── Source material

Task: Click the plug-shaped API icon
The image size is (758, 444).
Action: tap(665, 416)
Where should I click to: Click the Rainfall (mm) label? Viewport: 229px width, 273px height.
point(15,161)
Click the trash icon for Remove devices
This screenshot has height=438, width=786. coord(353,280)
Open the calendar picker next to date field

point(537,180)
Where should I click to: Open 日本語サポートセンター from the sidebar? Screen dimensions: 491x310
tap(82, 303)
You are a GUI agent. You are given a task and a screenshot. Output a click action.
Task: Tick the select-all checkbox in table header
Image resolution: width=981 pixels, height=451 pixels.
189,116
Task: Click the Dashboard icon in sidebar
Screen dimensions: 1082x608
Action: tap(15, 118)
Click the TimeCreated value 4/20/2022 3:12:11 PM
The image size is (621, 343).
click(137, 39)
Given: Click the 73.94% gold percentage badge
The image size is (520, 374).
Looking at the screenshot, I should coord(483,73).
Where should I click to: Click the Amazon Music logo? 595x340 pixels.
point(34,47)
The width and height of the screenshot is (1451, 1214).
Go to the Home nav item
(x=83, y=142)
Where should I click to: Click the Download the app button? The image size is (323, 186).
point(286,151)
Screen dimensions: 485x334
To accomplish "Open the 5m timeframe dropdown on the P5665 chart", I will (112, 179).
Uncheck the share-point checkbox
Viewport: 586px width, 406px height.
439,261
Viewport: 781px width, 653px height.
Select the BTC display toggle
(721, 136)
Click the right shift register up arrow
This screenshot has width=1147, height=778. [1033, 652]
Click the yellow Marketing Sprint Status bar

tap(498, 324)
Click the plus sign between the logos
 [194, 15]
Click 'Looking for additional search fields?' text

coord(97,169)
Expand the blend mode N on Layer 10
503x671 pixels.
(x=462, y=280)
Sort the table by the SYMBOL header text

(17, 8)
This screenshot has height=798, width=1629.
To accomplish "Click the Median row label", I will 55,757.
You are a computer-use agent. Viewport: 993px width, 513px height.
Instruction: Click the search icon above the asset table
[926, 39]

────

**Problem requirements:**
Counting only lines that contain the word "agent", how many are there in the records above? Give the number alone.

**Finished exercise:**
2